▶ [EXERCISE TEXT]

┄┄┄┄┄┄

Soap messaging over TCP/IP part 3

In this post I will be talking about a very important aspect of the server called a session. The server will need this session to maintain client connections and process requests. When the server receives a login message the first step is to create a session object for this connection. This session object will store useful information like session ID, username, client connection, session lifetime objects, and communication details.

The session ID is a unique string assigned by the client. When the client sends a login message a GUID is created and preserved to identify the session. Every message sent by the client will contain this session ID. This guarantees the server can distinguish requests from each client that is connected.

Previously I explained that login will validate the username and password and we don’t want each request to trigger this. Once the login validation occurs the session is either destroyed because the user is not entitled to login or the session is preserved because it’s a valid user. The session has a username property that can be used to check entitlements on addition request messages received. I prefer not to load all the user entitlements at once because they can change while the user is connected and would be forced to destroy the session to re-load entitlements. So my session simply saves the username so entitlements can be checked on each request message.

┄┄┄┄┄┄

▶ [MATERIAL SHOWN]
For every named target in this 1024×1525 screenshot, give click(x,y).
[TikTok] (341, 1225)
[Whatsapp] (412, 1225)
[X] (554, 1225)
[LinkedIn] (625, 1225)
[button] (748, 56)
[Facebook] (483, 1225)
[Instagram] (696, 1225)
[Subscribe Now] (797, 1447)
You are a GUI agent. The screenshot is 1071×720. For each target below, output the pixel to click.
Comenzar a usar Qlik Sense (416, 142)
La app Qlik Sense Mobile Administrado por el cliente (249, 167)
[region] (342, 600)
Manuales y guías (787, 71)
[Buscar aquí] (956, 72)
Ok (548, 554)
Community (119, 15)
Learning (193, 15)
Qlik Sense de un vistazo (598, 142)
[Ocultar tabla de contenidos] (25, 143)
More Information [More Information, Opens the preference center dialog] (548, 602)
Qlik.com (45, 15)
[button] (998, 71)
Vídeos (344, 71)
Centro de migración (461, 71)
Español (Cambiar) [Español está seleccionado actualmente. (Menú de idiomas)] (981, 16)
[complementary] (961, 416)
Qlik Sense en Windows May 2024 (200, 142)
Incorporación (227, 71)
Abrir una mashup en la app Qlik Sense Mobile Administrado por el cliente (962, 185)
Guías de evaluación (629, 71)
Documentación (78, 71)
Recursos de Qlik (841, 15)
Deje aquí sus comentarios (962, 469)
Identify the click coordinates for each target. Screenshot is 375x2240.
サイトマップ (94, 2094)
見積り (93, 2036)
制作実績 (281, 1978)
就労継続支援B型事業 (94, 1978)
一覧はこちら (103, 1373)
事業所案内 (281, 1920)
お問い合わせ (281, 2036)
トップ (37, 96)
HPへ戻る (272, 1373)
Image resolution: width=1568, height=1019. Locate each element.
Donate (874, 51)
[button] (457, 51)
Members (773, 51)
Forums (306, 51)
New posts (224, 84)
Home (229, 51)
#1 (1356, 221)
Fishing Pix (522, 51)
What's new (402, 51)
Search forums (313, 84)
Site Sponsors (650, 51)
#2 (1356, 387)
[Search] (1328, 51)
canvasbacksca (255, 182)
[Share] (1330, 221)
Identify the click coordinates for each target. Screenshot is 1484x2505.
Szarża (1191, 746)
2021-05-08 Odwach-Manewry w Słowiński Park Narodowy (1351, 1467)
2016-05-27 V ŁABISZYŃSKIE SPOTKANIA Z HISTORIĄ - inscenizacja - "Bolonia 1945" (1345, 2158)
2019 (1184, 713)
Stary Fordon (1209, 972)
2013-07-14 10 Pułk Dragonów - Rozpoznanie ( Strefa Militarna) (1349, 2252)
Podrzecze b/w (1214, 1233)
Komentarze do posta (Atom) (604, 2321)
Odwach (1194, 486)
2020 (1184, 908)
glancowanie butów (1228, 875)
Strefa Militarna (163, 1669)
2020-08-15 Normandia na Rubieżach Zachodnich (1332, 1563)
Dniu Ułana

┄┄┄┄┄┄

▶ [PROBLEM 1] Using the SOAP session text above, list every kind of information that the session object is said to store.
▶ [PROBLEM 2] Continue the SOAP session text with its next paragraph, starting after its final sentence.

▶ [EXPECTED OUTPUT 1]
- Session ID
- Username
- Client connection
- Session lifetime objects
- Communication details

▶ [EXPECTED OUTPUT 2]
The client has a connection to the server but this is a one way street that only allows messages to be sent from the client. We need to establish another connection from the server to the client to send our responses back. This means the client will be listening on a port for a connection just like the server does. Before the client sends a login message to it adds itself as a SoapReceiver on a port. The login message communicates what port the client is listening on. When the server receives this message it creates a session object that is responsible for creating a SoapSender object. The SoapSender connects back to the client on the port include in our login messages. We have just successfully opened two way communications between our client and server allowing messages to flow both ways. Yay!!!!

Let’s start talking a little about request messages. When the server receives a request message it find the correct command processor to handle it. The processor is given the request message and session objects to process. The processor can process the message and give no response, or can send a single response, or send many responses. Since the processor is given a session objects it’s easy to send a single response, but what if the processor needs to send response asynchronously to the client. In this case it can create an object that listens for the events and sends them using the session. We don’t want to store this object inside the processor because it only gets disposed on shutdown and this object should only exist while the client connection is open. The solution is to store it in the session that only exists while the client is connected. Good thing we implemented lifetime objects inside our session!!!

I designed my session to save Date/Time when last message was received. This will be used to verify the connection is active. The server will periodically iterate over all the sessions to make sure it has received a message in a specified interval. If the session becomes stale then it gets disposed. The guarantees that if the client crashes the session gets destroyed and objects don’t live longer then they’re supposed to.